Pas vraiment, car si le projet des MiniBots n’a pas vu le jour au pays de Machiavel, la Lega de Salvini, Fratelli d’Italia de la sulfureuse Giorgia Meloni, Forza Italia du Cavaliere Berlusconi ou encore Italexit de Gianluigi Paragone qui rassemblent environ 50% des voix aujourd’hui sont favorables aux MiniBots (7). Qui plus est, dans une période ou le Covid-19 a fortement touché le pays, où l’économie est sinistrée et les problèmes de trésorerie colossaux pour les entreprises italiennes, les MiniBots pourraient soulager les tourments nationaux et favoriser une reprise. À cela se rajoute la forte poussée eurosceptique en Italie liée à la gestion européenne de la pandémie, certains sondages donnent la majorité des italiens favorables à une sortie de l’Union européenne et Salvini lui-même a précisé qu’il serait parfaitement compréhensible de lancer un référendum sur la sortie de l’UE en Italie.
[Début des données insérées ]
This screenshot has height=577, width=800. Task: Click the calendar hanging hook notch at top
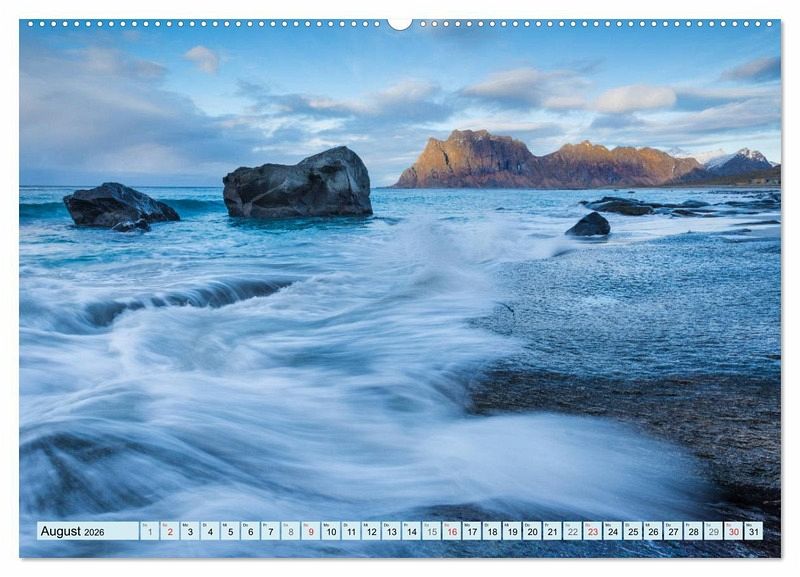[x=400, y=23]
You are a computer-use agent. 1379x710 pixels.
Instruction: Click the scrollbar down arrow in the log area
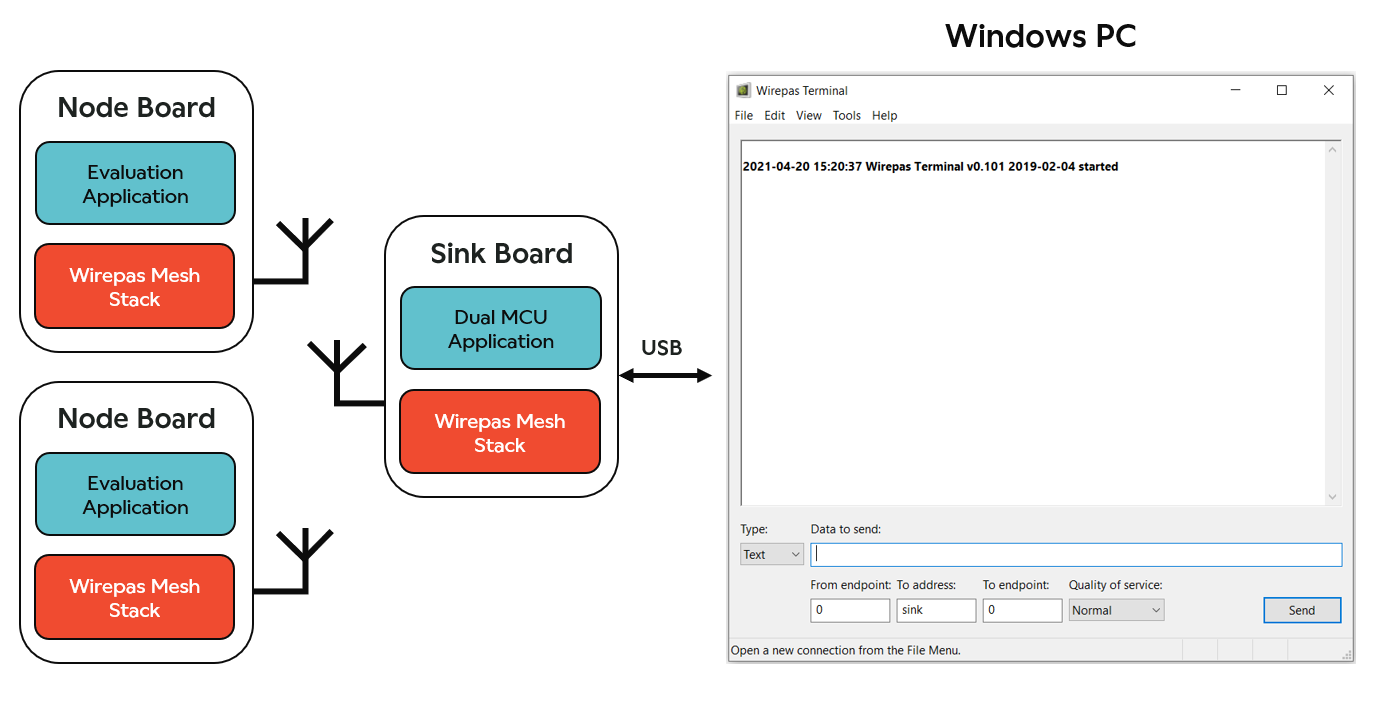pos(1331,497)
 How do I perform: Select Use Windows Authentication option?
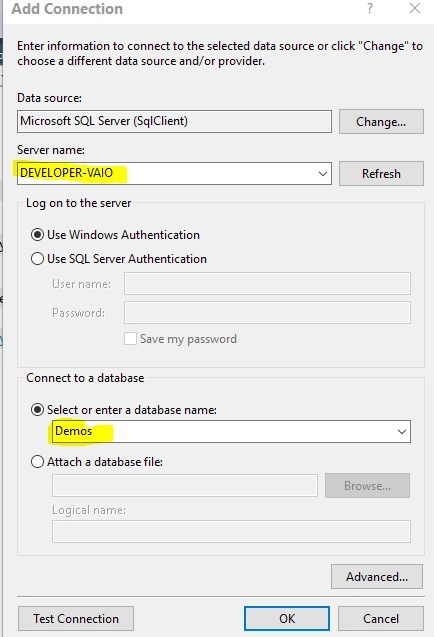pyautogui.click(x=37, y=235)
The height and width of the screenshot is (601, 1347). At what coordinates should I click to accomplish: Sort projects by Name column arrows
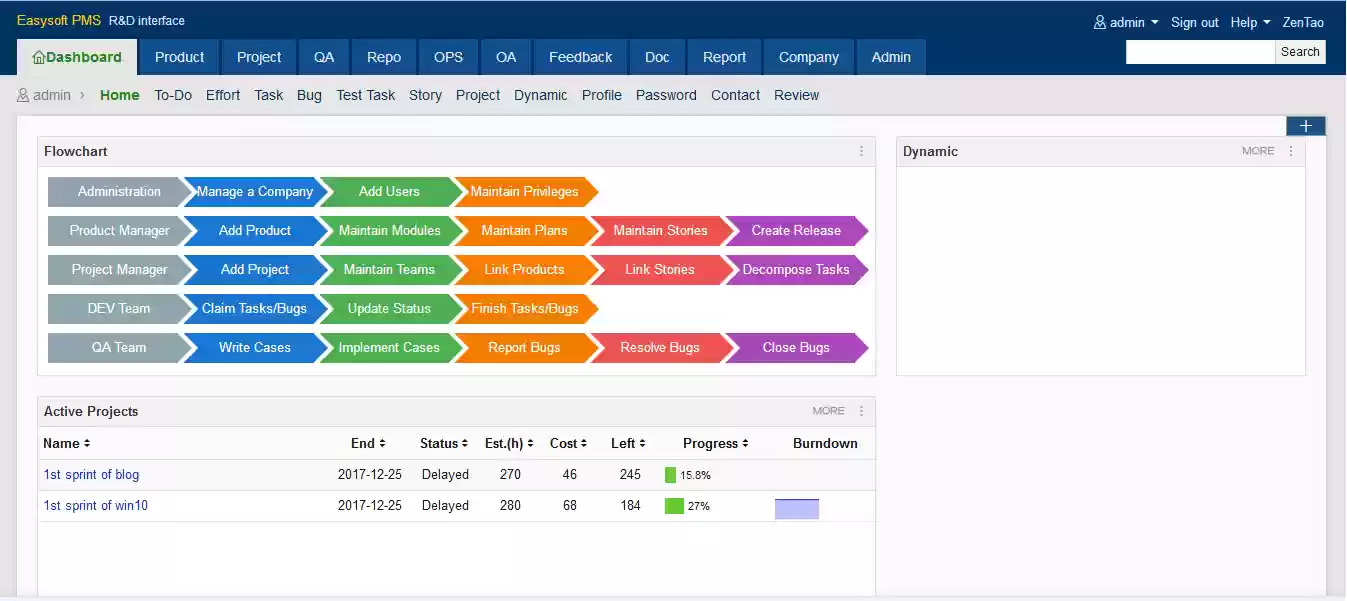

Le plan de relance européen, plus que favorable à l’Italie qui est le pays qui empoche le plus de fonds (80 milliards), alors que selon les prévisions économiques elle serait moins touchée que la France (qui empoche 40 milliards) dévoile la nouvelle stratégie européenne (8). Il est plus que probable que cette générosité envers l’Italie soit liée à une volonté de calmer les italiens, et de redonner de la légitimité à un Gouvernement Conte, affaibli par la crise et qui a fait savoir que si l’Union Européenne n’aidait pas l’Italie, elle trouverait des moyens de s’en sortir par elle-même. La présence là encore des MiniBots, plane sur l’échiquier politique européen et un retour probable au pouvoir d’une coalition eurosceptique menée par Salvini dans les trois ans qui arrivent ne manquera pas de les rappeler à notre souvenir, à moins que la coalition actuellement au pouvoir accède aux désirs de l’opposition et ne les mette en circulation pour revigorer une économie sinistrée comme le réclame à grands cris Claudio Borghi, ce serait alors un grand pas vers la fin de l’Euro.
Julien Cossu
Notes explicatives de la photographie d'illustration
1 : L’homme sur le MiniBot de 100 euros est Enrico Mattei, patron charismatique de l’ENI qui a tenté d’assurer l’indépendance énergétique de l’Italie en s’opposant aux sept sœurs du pétrole, expression qu’il a popularisé. Il est mort dans un accident d’avion en 1962, peut-être assassiné.
2 : Le MiniBot de 5 euros représente Marco Tardelli, footballeur italien des années 70/80, connu pour son but en final de la coupe du monde 1982 remporté par l’Italie contre… l’Allemagne, probablement un hasard.